→ Metin bölümü
_ _ _ _ _
NURETTİN ÇELMEOĞLU YAZI AİLEMİZDE

NURETTİN ÇELMEOĞLU YAZI AİLEMİZDE

Adana ve Çukurova Basının önemli isimlerinden birisi olan, Araştırmacı- Yazar ve Gazeteci Nurettin Çelmeoğlu, bundan böyle haftalık yazıları ile, okurlarımızla buluşacaktır. Geçmiş yılların önemli olaylarını ve yaşanmışlıkları, yazıları ile günümüze taşıyacak olan Nurettin Çelmeoğlu’na, yazı ailemize “ HOŞGELDİN” diyoruz.   Sayın Nurettin Çelmeoğlu’nun ilk yazısı olan “SITMA AĞACI” aşağıdaki gibidir.

Araştırmacı Yazar Nurettin Çelmeoğlun’dan  Adana Klasiği:

“SITMA AĞACI”

Dut ağacından dut, elma ağacından elma yeriz. Kiraz, vişne, armut, erik, kayısı ve daha nice ağaçlar, adlarındaki meyveden nasiplendirir. Ya sıtma ağacı? Sıtma diye bir meyve yok ki!.. O zaman ne diye sıtma ağacı demişler, taktık kafaya.

Eskiden çok daha fazlaydı. Yıllar içinde azaldıkça azaldı. Bana göre oldukça yakışıklıdır Sıtma ağacı. Mahalle aralarında, yolda, meydanda, avlularda boy gösteren, iri yarı, uzun boylu, ince uzun ve zarif yapraklı ağacımızdır. İlkokulum Millimensucat’ın bahçesinde, Doğu duvarı boyunca çift sıra dikilmiş sıtma ağacı sayısı en az kırk kadar olmalıydı. İki sıra arsında çift kale futbol oynardık.

Komşumuzun avlusunda da vardı. Rüzgar estikçe kasnaklı kuş (uçurtma) saçağı gibi salınan yapraklarının çok tatlı, dinlendirici ve hüseyni makamındaki ahenkli sesi dalga dalga yayılırdı. Ara sıra bu ağacın minicik tomurcuğunu koparır, düz yüzeyde fırıldak niyetine çevirirdim. Hepsi bu değil, yapraklarından da iki şekilde yararlanırdım. Birincisi, katlayıp üst üste gelen parçaları dişlerimin arasında sabitleyerek üflemek; çok özgün ve düzgün düdük sesini öyle çıkarırdım. İkinci yararını da, hafif hafif çiğneyerek ferahlatıcı koku ve tadıyla ağzıma, nefes boruma ve oradan akciğerime kadar bayram yaptırmak suretiyle görürdüm.

Komşumuz, sık diyebileceğim aralıklarla budadığı dalları odun olarak kullanırdı. Akşamüstü ev halkı gölgesine savan-minder sererek sohbet ederler, gün batmak üzereyken de yer sofrasını hazırlarlardı.
_ _ _ _ _
→ Öğe arama kayıtları
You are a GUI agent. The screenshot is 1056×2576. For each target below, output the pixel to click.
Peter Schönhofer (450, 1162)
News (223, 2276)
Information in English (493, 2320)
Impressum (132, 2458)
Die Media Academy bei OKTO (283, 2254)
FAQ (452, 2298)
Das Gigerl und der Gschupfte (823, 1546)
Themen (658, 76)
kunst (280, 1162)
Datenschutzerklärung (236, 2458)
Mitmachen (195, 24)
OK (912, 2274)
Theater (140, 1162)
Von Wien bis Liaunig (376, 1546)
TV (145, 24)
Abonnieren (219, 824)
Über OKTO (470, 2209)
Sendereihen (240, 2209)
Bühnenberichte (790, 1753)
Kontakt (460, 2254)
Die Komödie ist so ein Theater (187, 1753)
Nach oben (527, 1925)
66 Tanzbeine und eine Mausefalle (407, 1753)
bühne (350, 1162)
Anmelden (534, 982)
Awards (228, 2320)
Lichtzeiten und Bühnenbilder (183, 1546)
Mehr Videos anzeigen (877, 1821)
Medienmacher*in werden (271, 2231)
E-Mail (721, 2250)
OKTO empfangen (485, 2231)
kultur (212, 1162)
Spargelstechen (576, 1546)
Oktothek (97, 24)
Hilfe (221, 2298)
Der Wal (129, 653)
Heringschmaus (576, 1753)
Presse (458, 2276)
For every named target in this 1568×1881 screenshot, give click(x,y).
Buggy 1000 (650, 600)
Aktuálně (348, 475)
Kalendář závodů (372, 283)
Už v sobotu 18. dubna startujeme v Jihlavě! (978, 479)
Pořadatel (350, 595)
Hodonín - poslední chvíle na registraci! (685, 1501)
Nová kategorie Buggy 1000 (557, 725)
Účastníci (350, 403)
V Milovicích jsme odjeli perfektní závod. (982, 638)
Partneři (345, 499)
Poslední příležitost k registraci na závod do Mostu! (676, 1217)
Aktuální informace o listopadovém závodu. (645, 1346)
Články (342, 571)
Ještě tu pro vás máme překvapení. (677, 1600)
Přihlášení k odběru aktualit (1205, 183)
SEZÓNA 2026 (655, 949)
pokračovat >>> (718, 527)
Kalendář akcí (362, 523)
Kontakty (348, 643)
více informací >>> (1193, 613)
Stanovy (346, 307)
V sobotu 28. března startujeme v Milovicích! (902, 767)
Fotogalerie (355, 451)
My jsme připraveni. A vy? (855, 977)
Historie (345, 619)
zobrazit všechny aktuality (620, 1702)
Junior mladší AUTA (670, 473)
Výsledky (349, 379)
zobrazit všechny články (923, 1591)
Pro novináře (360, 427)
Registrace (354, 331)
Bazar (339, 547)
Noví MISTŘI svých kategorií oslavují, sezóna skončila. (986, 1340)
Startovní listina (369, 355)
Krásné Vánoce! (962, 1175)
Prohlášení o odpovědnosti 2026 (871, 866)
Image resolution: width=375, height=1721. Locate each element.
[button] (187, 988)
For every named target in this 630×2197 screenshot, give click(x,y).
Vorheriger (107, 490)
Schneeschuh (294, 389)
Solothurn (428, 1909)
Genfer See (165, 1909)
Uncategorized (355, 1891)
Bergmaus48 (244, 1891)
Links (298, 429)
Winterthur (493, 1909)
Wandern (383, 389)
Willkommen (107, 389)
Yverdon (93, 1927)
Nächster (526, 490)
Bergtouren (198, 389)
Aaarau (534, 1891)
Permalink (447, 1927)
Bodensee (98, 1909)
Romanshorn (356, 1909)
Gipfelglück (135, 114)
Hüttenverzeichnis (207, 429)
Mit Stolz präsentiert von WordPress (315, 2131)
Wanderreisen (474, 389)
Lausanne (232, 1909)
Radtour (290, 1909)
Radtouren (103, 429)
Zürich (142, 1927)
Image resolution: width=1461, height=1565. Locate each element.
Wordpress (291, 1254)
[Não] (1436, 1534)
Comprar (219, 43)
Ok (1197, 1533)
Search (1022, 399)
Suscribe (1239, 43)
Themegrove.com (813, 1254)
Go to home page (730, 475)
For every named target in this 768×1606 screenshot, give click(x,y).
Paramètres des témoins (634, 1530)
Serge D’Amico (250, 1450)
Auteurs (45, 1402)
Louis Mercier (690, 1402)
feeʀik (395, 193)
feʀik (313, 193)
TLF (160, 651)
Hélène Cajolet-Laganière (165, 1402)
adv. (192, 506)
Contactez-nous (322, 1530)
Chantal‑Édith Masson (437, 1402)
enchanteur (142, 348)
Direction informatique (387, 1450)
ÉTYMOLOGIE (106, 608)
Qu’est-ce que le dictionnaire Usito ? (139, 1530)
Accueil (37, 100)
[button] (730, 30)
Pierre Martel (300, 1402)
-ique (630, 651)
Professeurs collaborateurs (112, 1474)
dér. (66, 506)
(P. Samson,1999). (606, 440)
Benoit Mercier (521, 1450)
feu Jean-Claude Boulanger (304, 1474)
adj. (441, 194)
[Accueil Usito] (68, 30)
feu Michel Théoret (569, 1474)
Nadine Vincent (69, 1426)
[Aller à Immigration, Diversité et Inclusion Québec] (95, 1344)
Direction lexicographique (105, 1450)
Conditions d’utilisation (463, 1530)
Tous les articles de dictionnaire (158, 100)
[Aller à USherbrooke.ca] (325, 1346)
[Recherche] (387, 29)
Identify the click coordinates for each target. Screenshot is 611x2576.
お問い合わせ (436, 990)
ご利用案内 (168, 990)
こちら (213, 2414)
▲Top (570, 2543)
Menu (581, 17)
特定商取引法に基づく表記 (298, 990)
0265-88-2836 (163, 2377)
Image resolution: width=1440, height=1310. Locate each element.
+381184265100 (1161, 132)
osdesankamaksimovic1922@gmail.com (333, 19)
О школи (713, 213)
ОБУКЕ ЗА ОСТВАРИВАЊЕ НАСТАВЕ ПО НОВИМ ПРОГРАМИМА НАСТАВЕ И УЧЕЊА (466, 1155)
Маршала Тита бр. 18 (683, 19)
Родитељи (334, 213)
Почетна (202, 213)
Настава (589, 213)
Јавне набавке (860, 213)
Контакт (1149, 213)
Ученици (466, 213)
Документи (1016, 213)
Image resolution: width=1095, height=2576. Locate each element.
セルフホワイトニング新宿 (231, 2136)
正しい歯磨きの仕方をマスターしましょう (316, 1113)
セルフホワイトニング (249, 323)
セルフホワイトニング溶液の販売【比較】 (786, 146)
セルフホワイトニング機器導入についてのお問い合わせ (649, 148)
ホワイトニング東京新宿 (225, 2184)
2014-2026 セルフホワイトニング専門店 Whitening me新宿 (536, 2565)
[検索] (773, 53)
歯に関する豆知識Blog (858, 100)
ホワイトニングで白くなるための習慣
_ _ _ _ _
→ Görev listesi
1. Sıtma ağacı yazısından "Dut ağacından dut, elma" sözlerini içeren yerle açılıp "kale futbol oynardık." sözleriyle kapanan kısmı hiçbir değişiklik yapmadan yazın.
2. Sıtma ağacı yazısına göre aşağıdaki ifadelerin her biri doğru mu? Her birine evet ya da hayır deyin ve kararı belirleyen sözleri yazıdan aynen alıntılayın.
(a) Yazarın ilkokulunun bahçesinde, doğu duvarı boyunca çift sıra sıtma ağacı dikiliydi.
(b) Komşu, budadığı dalları satardı.
(c) Yazar, sıtma ağacının yapraklarını katlayıp üfleyerek düdük sesi çıkarırdı.
3. Sıtma ağacı yazısının devamını, son cümlesinden sonra başlayarak yazın.

→ Görev yanıtları
1.
Dut ağacından dut, elma ağacından elma yeriz. Kiraz, vişne, armut, erik, kayısı ve daha nice ağaçlar, adlarındaki meyveden nasiplendirir. Ya sıtma ağacı? Sıtma diye bir meyve yok ki!.. O zaman ne diye sıtma ağacı demişler, taktık kafaya.

Eskiden çok daha fazlaydı. Yıllar içinde azaldıkça azaldı. Bana göre oldukça yakışıklıdır Sıtma ağacı. Mahalle aralarında, yolda, meydanda, avlularda boy gösteren, iri yarı, uzun boylu, ince uzun ve zarif yapraklı ağacımızdır. İlkokulum Millimensucat’ın bahçesinde, Doğu duvarı boyunca çift sıra dikilmiş sıtma ağacı sayısı en az kırk kadar olmalıydı. İki sıra arsında çift kale futbol oynardık.

2.
(a) Evet: "İlkokulum Millimensucat’ın bahçesinde, Doğu duvarı boyunca çift sıra dikilmiş sıtma ağacı sayısı en az kırk kadar olmalıydı."
(b) Hayır: "Komşumuz, sık diyebileceğim aralıklarla budadığı dalları odun olarak kullanırdı."
(c) Evet: "katlayıp üst üste gelen parçaları dişlerimin arasında sabitleyerek üflemek; çok özgün ve düzgün düdük sesini öyle çıkarırdım."

3.
Eski İstasyonda, Hacıbayram yakınlarında, Kocavezir’de ha bire meyve sandığı çakan işletmeler vardı. İnleyerek de olsa hiç durmadan dönen hızarda kesilmiş ince, yassı tahtalar, sayısız delikanlıya dağıtıldıktan sonra kısa sürede sandık haline getirilirdi. Sandıkçıların iki hünerine hayret etmişimdir; ilki, bir avuç çiviyi ağızlarına veya dudak arasına alabilmeleri, diğeri de teker teker ama çok seri hareketle aldıkları çivileri daha tahtaya dokunurken tek çekiçle sonuna kadar gömebilmeleri… Abartmıyorum, bir sandık için harcanan süre iki dakika kadar ya tutar, ya tutmazdı.

Yeni kesilen tahtanın kokusu ile sandık işçilerinin becerisini seyretmek hoşuma giderdi. Yine izlerken dalıp gittiğim bir gün tahtalardaki kızıl motifler ilgimi çekti. Ustabaşı gibi dolaşan abiye sordum; “Kariptos böyle olur” dedi. Anlamsız bakmış olmalıyım ki, “Kariptosu bilmiyon mu yav? Hani var ya sıtma ağacı, o işte, sıtma ağacı…” Benim için büyük keşif, büyük yenilikti. Sıtma ağacının asrî adının kariptos olduğunu öğrendiğim için mutlu ve gururluydum. Kariptos’u başkalarından da işitedururken bir de Okaliptüs çıktı ortaya seneler sonra. A-aaa, o da sıtma ağacıymış. Neyse, ilim irfan arayanlara kaynak çok; daldık derya-deniz gibi sayfaların arasına, en hakiki ama Frenkçe isminin Okaliptüs olduğunu öğrendik.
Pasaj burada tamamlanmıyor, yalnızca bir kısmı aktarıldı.